MATERIAL PROVIDED: Begin

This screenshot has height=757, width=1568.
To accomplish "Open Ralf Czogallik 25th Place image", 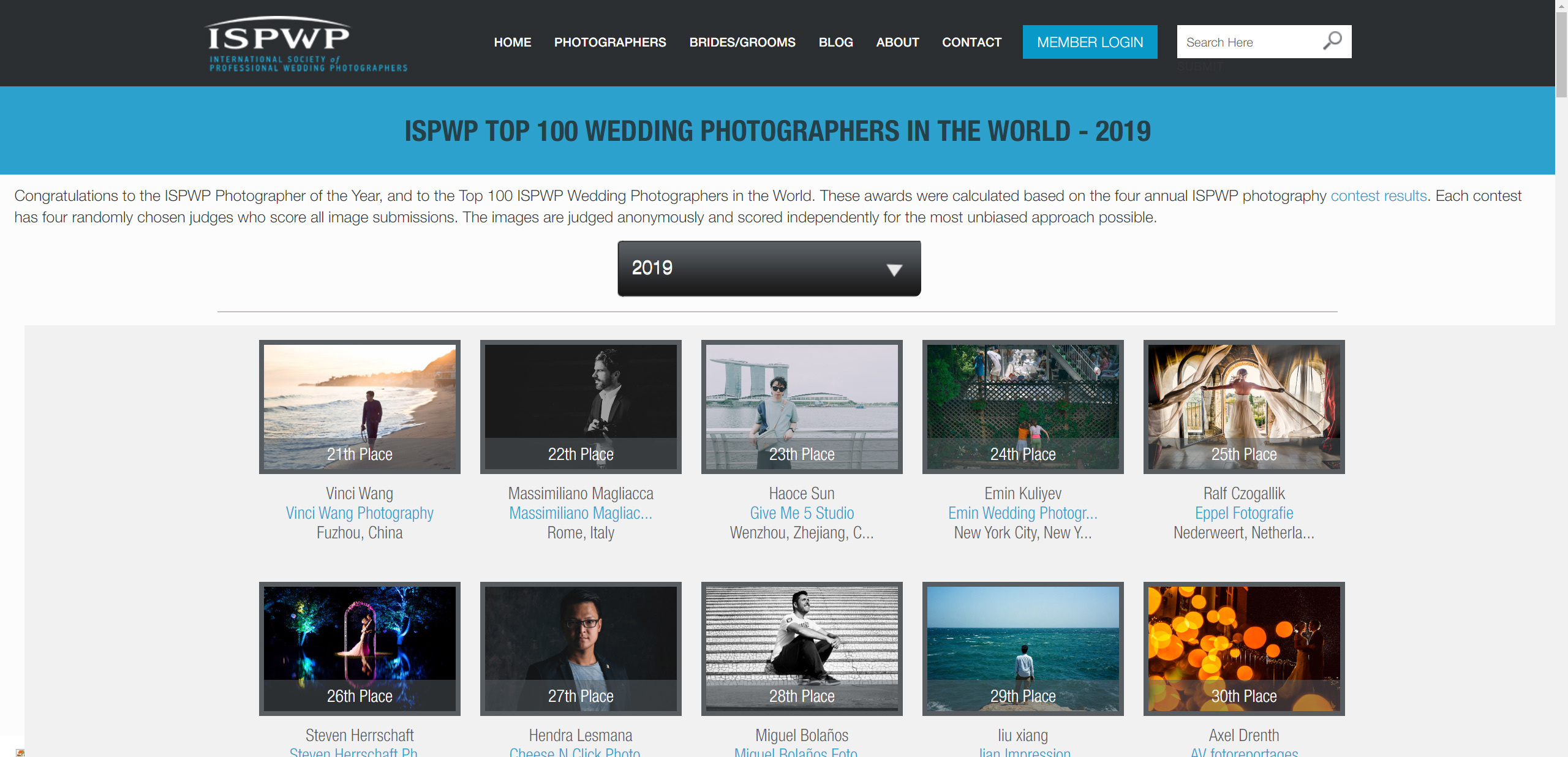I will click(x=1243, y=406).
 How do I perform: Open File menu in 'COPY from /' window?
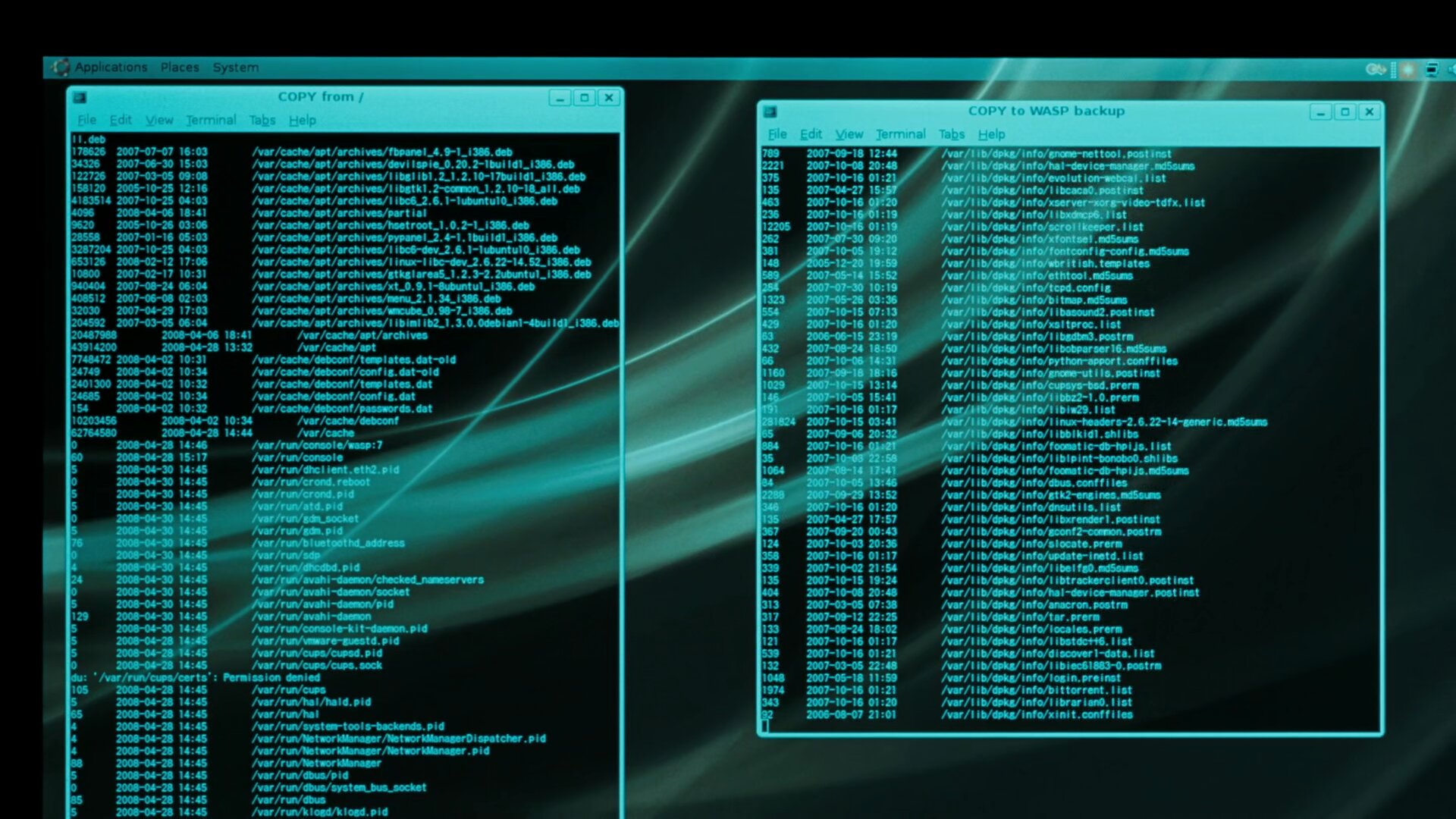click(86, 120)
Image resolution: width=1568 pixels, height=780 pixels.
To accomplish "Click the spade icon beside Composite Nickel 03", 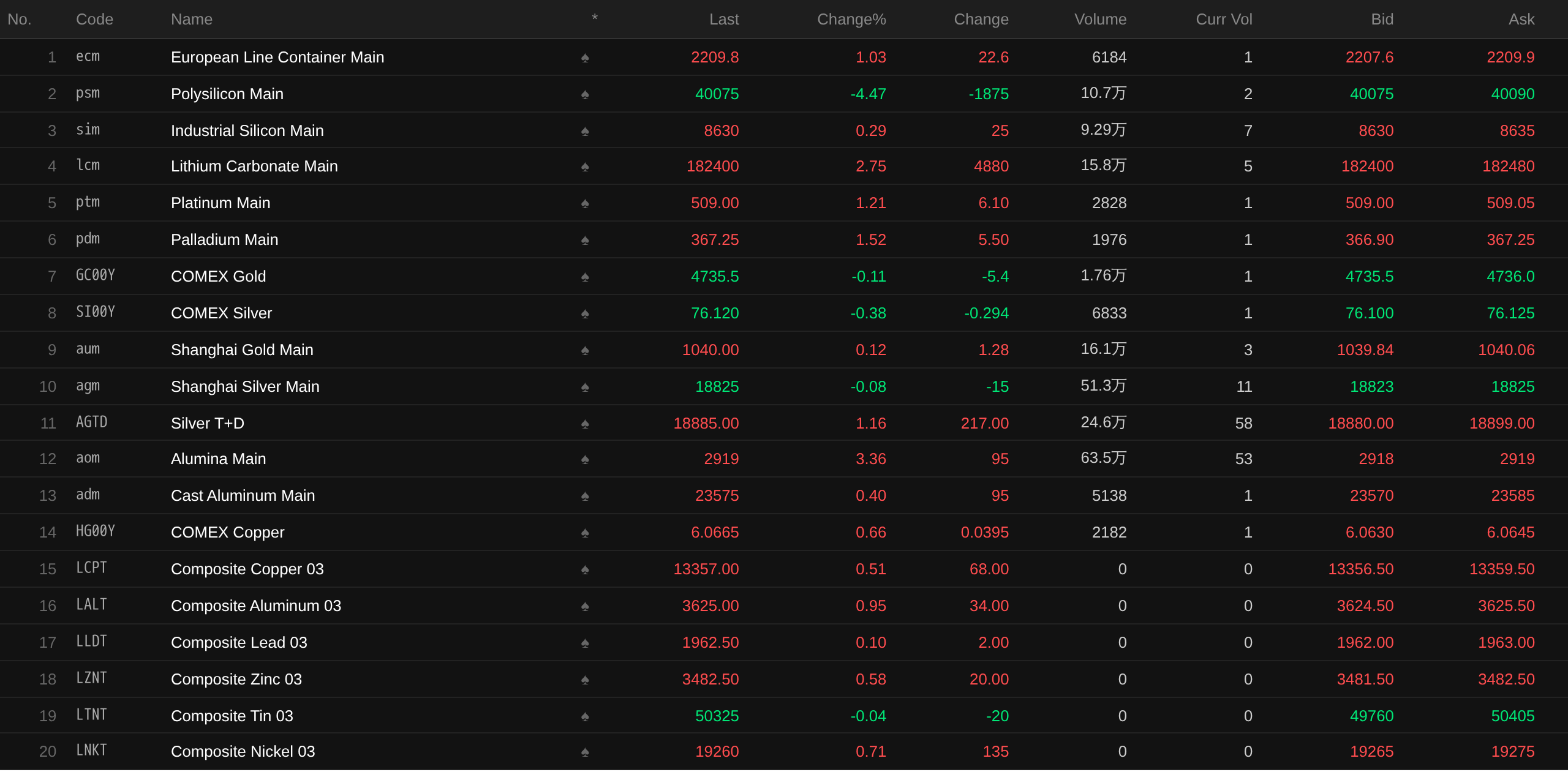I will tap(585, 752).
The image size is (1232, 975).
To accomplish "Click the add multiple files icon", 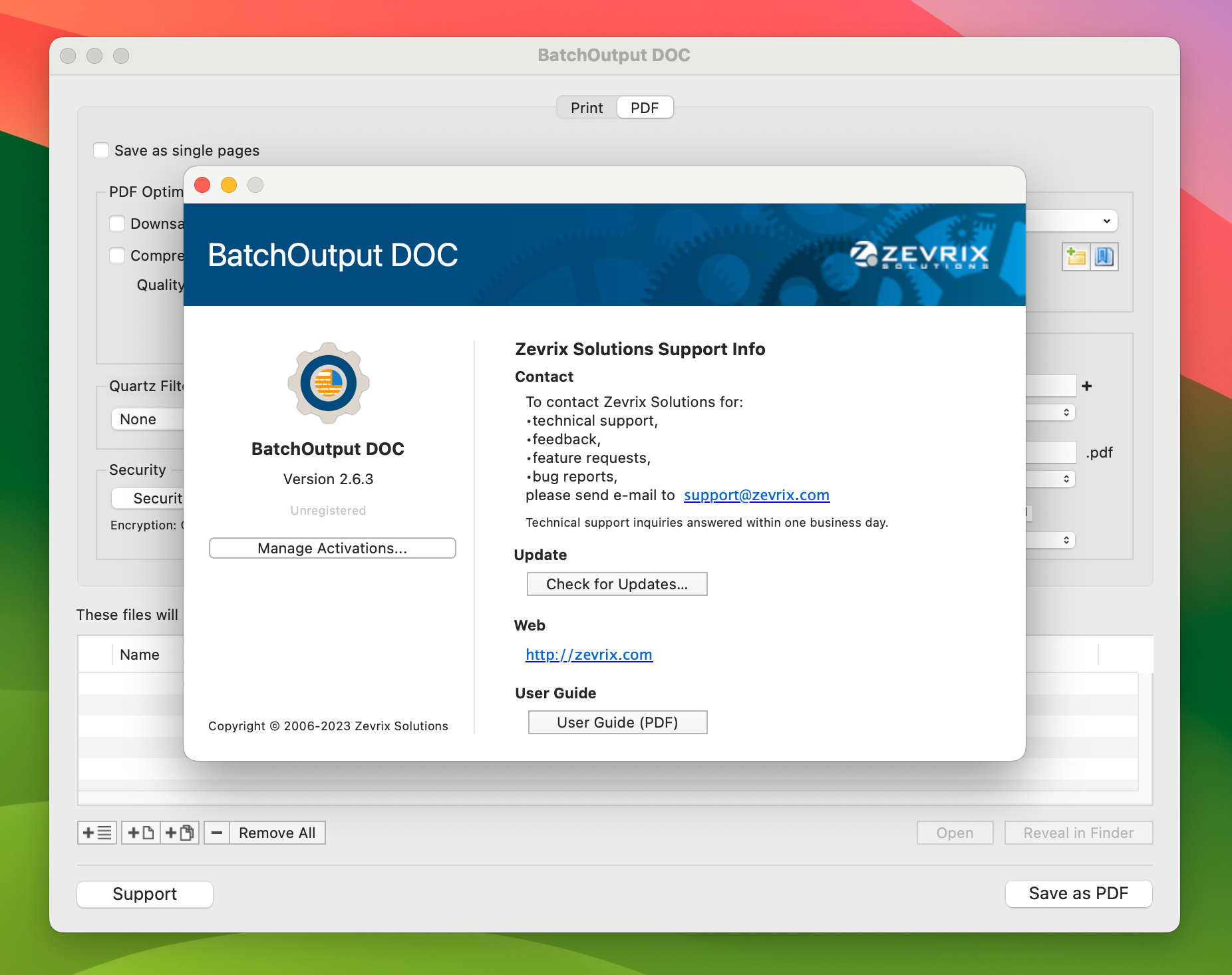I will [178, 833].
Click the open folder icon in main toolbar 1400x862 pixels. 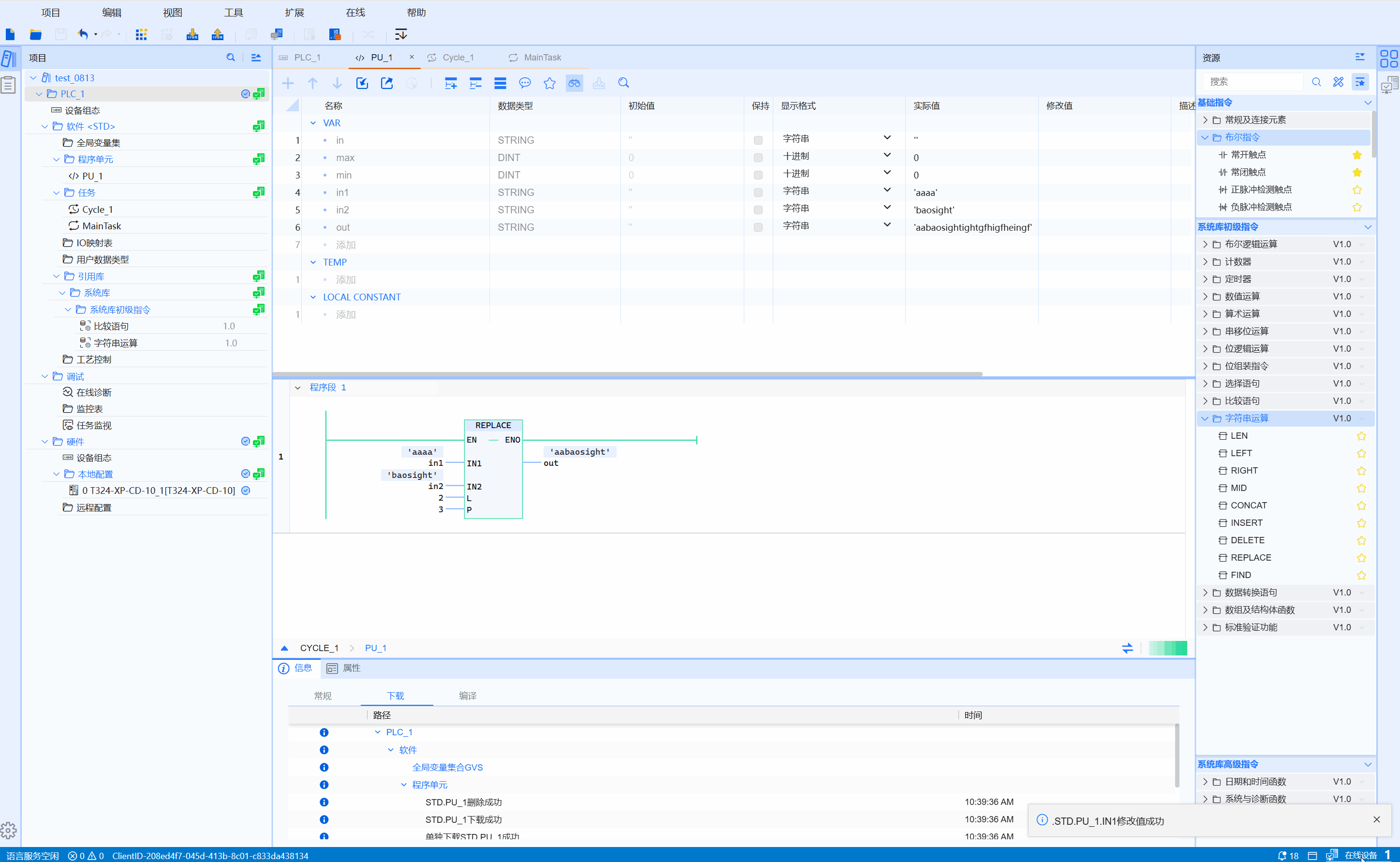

MATERIAL PROVIDED: End

■ **WHAT THE TASK REQUIRES**
Show, from the records above, every line that includes "height".

■ **EXERCISE OUTPUT**
This screenshot has height=757, width=1568.
Image resolution: width=1568 pixels, height=780 pixels.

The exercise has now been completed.